The left, led by Senator Elizabeth Warren, is now gunning for the bond markets. It isn’t a surprise that all markets, including bond markets, move and change with supply and demand. This is a simple principle that guides businesses, investors, and markets around the world. However, much of the left seems either completely oblivious to this fact or actually intent on leveraging their power to fully disrupt our economy. While political games like this can be entertaining when it is over something simple, playing political games with a market that has a worldwide footprint of over $90 trillion and a U.S. footprint of over $30 trillion is appalling.
The attack is aimed at the Trust Indenture Act (TIA), an obscure law that enacted in 1939. It largely goes unnoticed, but it is the underlying legislation that provides the transaction rules for bond markets. More than a trillion dollars or corporate debt is issued under TIA annually. According to Professor Kenneth Klee, discussing the bill in the Wall Street Journal, TIA was passed “to protect small bondholders from having their rights bargained away out of court by well-heeled insiders.” TIA forces bond issuers to get majorities of bond-holders to agree to changes in conditions of the loan and requires super-majorities for larger decisions like postponing interest payments altogether. Decisions to reduce principal or interest require unanimous consent. Changes in loan conditions or delays in interest payments can help businesses stay afloat and protect the long term investments of bondholders. If an issuer goes out of business, bond-holders only receive pennies on the dollar.

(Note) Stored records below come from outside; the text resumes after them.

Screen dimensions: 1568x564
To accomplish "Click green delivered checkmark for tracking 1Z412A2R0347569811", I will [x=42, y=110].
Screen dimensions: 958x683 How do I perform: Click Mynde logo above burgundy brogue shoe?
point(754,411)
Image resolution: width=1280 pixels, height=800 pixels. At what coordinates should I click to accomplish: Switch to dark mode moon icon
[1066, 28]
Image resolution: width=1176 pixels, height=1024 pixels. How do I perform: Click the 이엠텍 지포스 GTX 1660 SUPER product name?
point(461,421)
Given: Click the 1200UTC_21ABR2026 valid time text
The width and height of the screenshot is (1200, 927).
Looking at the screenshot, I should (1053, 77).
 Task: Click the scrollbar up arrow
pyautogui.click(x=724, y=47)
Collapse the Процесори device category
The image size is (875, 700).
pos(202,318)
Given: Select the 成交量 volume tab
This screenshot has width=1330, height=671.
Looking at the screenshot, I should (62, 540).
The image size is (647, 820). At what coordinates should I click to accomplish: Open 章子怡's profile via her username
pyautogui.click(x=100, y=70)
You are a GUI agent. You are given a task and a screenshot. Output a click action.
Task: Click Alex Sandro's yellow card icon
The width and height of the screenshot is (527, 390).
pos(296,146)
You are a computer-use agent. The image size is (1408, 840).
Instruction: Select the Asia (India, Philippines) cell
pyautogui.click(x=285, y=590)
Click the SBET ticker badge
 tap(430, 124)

TIA does two things for the bond market. First, it provides reasonable assurance that a few bad actors wouldn’t issue debt and then rewrite the rules and disappear with the investor’s money. Second, and arguably more importantly, it provides a structure that allows bond issuers and bond-holders to adapt the structure of their agreement, so that companies could be saved from going out of business.
However, some recent court rulings are challenging TIA and the ability for restructuring of these relationships outside of the courtroom. In fact, depending on the interpretation of the recent rulings, it might take 100 percent agreement from bond-holders to restructure loan conditions such as covenants or guarantees. What this could mean in the short run is that an activist investor could stop a bond Issuer from making any changes regardless of the ramifications to the business or the value of the bonds. In the long run, that would mean that fewer investors would be willing to buy corporate debt, and fewer buyers would be willing to buy old debt, which would bring a big chill over the bond market. That would be very bad news for the economy.
Congress, doing its job, is attempting to fix TIA, but Senator Warren is attempting to derail the fix and therefore the bond market at large. The “Solvency and Restructuring Efficiency Act of 2015” is designed to return the market that has effectively worked for both bond-holders and issuers for 75 years. It does this by maintaining the needle that was threaded back in 1939: bond-holder rights and bond Issuer flexibility. If both aspects aren’t present, the bond market will disappear as both supply and demand decrease. The proposed law does this by continuing to prevent amendments to principal, interest, or maturity dates without consent of the bond-holder, while also providing issuers the flexibility to manage the structure without unnecessary bankruptcies or the need to go to court for resolution.
Charles Sauer, an economist, is the president of the Market Institute.